== Entries provided ==
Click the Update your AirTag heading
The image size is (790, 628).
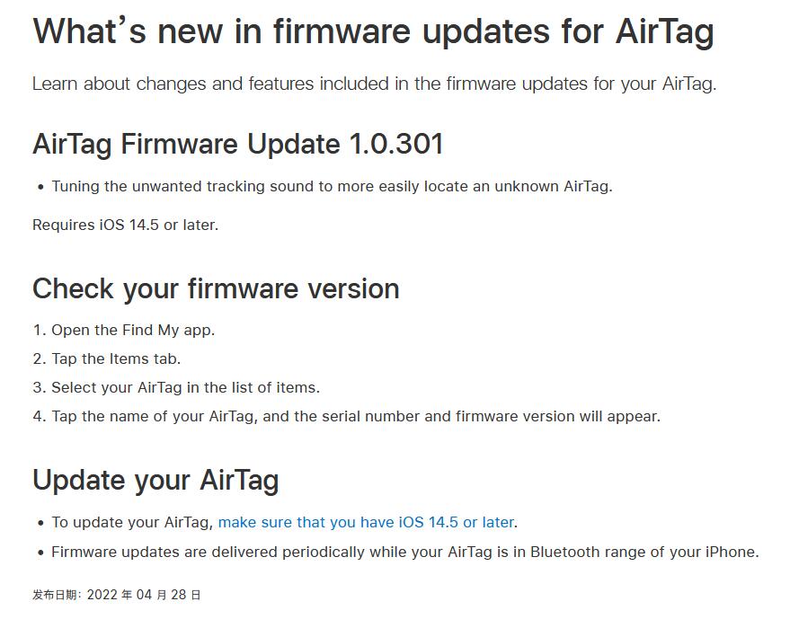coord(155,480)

...

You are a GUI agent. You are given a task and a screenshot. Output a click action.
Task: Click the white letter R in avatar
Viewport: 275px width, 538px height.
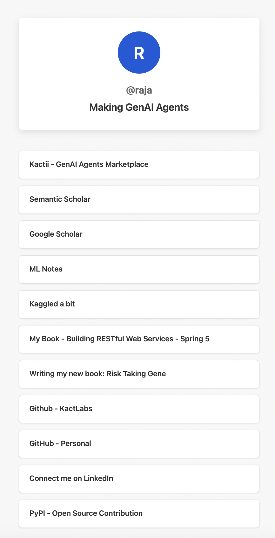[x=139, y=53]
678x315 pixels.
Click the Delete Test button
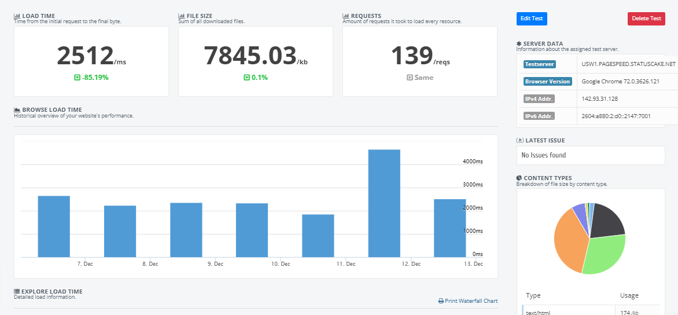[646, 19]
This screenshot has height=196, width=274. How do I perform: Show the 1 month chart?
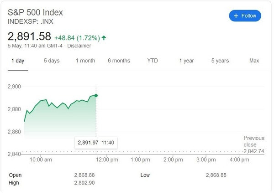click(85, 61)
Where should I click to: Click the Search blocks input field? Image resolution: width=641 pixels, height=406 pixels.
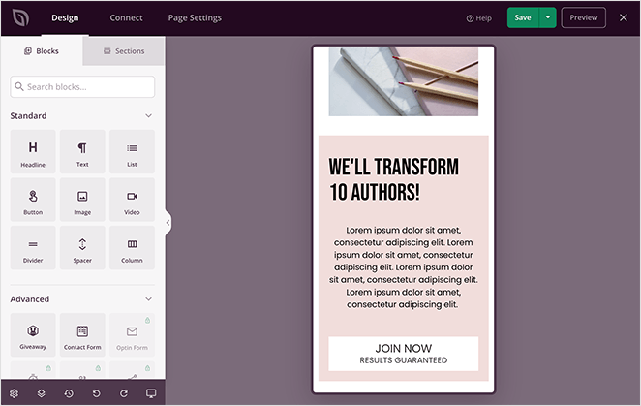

== Work instruction ==
Extract from the material above the stretch running from the line containing "Click the Delete Test button" through the line containing "Where should I". Keep the text exact and the pictures out.

== Problem solution ==
Click the Delete Test button
[646, 19]
This screenshot has height=196, width=274. How do I perform: Show the 1 month chart?
click(85, 61)
Where should I click to: Click the Search blocks input field? Image resolution: width=641 pixels, height=406 pixels.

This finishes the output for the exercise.